Special Report

Jobs With the Best (and Worst) Job Security

5. Aircraft pilots and flight engineers
> Unemployment rate:
0.4%
> Labor force: 141,000
> Industry: Transportation and material moving
> Median annual wage: $103,390

Government jobs tend to weather economic fluctuations better than private sector jobs. Since a number of aircraft pilots and flight engineers are employed in government jobs, this could partially explain the stable employment conditions for this occupation. Many pilots do not need a formal education beyond a high school diploma, although prospective employees need to complete several certifications and licensures, including the pilot’s license from the Federal Aviation Administration and the Airline Transport Pilot certificate. The typical annual pay for the position is $103,390.

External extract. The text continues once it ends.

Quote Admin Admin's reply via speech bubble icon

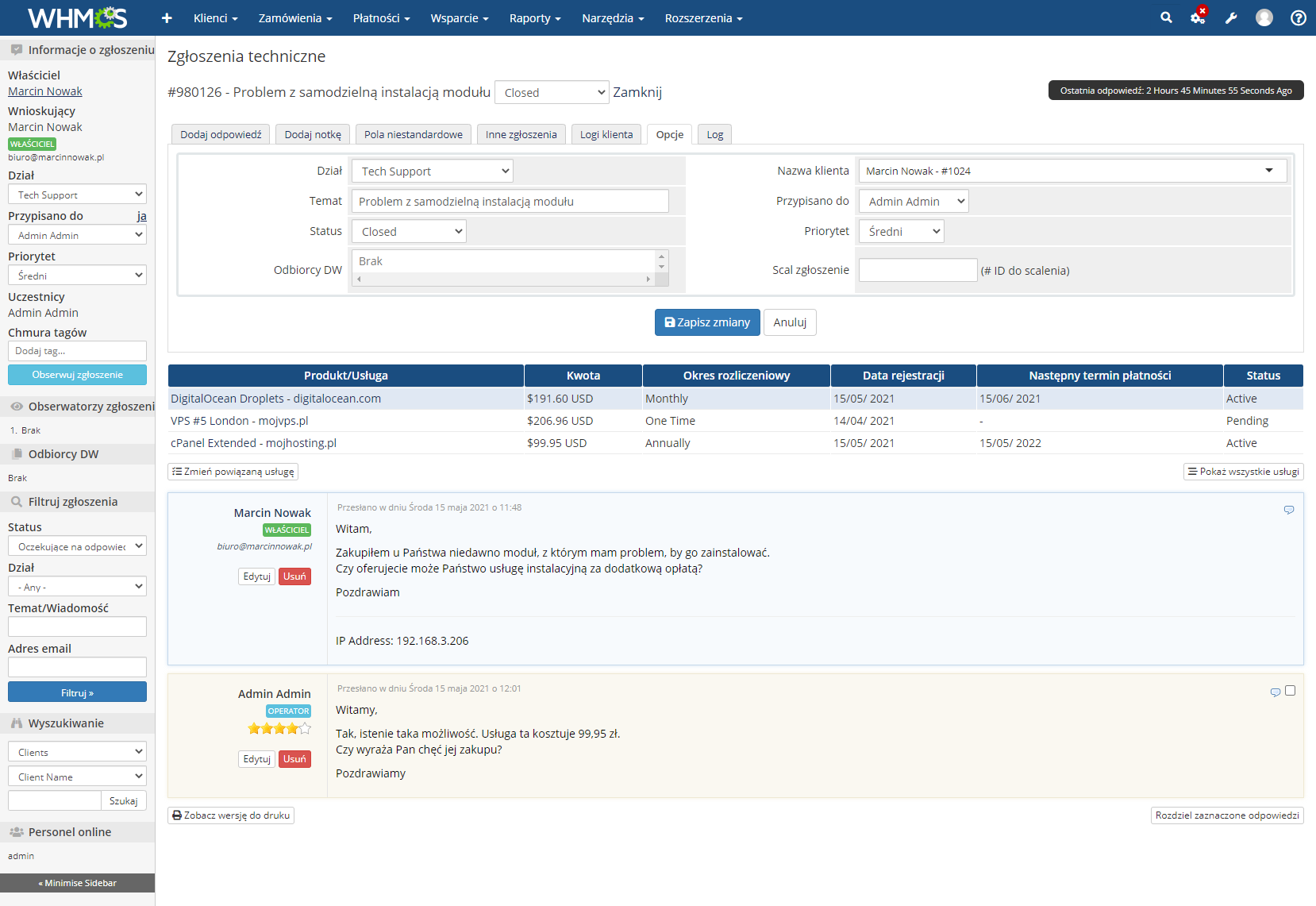click(x=1275, y=692)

4. Diagnostic technologists and technicians
> Unemployment rate:
0.4%
> Labor force: 323,000
> Industry: Healthcare practitioners and technical occupations
> Median annual wage: $59,560

Diagnostic technologists and technicians are employed primarily in the medical field. The position requires highly specialized knowledge of medical diagnostic equipment. Technologists and technicians work in one of five major areas: cardiovascular, sonography, nuclear medicine, radiology, and MRI scanning. As is the case with much of the medical profession, these are highly stable positions, and just 0.4% of workers are unemployed.

3. Veterinarians
> Unemployment rate:
0.4%
> Labor force: 90,000
> Industry: Healthcare practitioners and technical occupations
> Median annual wage: $87,590

The veterinary profession is projected to grow by 9% through 2024, faster than most occupations. Still, according to the BLS, prospective animal doctors should still expect fierce competition for veterinarian positions. According to the nonprofit research group American Pet Products Association, Americans spent $15.7 billion on vet care in 2015, up considerably from the expenditure of $8 billion in 2000.

2. First-line supervisors of police and detectives
> Unemployment rate:
0.3%
> Labor force: 110,000
> Industry: Protective services
> Median annual wage: $80,930

Supervisors of police officers and detectives oversee regular police work and ensure legal compliance, both in police field work and in documentation and record keeping. Professional police supervisors are unlikely to find themselves out of work for long, if at all, as it is one of only five jobs in the country where unemployment is below 0.5%. Police supervisor jobs tend to be concentrated in major metropolitan areas as roughly two-thirds of workers in New York work in the New York metro area, and roughly 70% of police supervisors in Illinois work in the Chicago metropolitan area.

1. Dentists
> Unemployment rate:
0.1%
> Labor force: 196,000
> Industry: Healthcare practitioners and technical occupations
> Median annual wage: $154,640

Many health professions have some of the lowest unemployment rates of all occupations. Within the medical occupations, none has greater job security — or a higher median wage — than dentists. Only 0.1% of the occupation’s labor force is unemployed, and the typical dentist practicing in the U.S. earns $154,640. The demand for dental care will likely only increase as the population continues to age and access to health insurance continues to rise.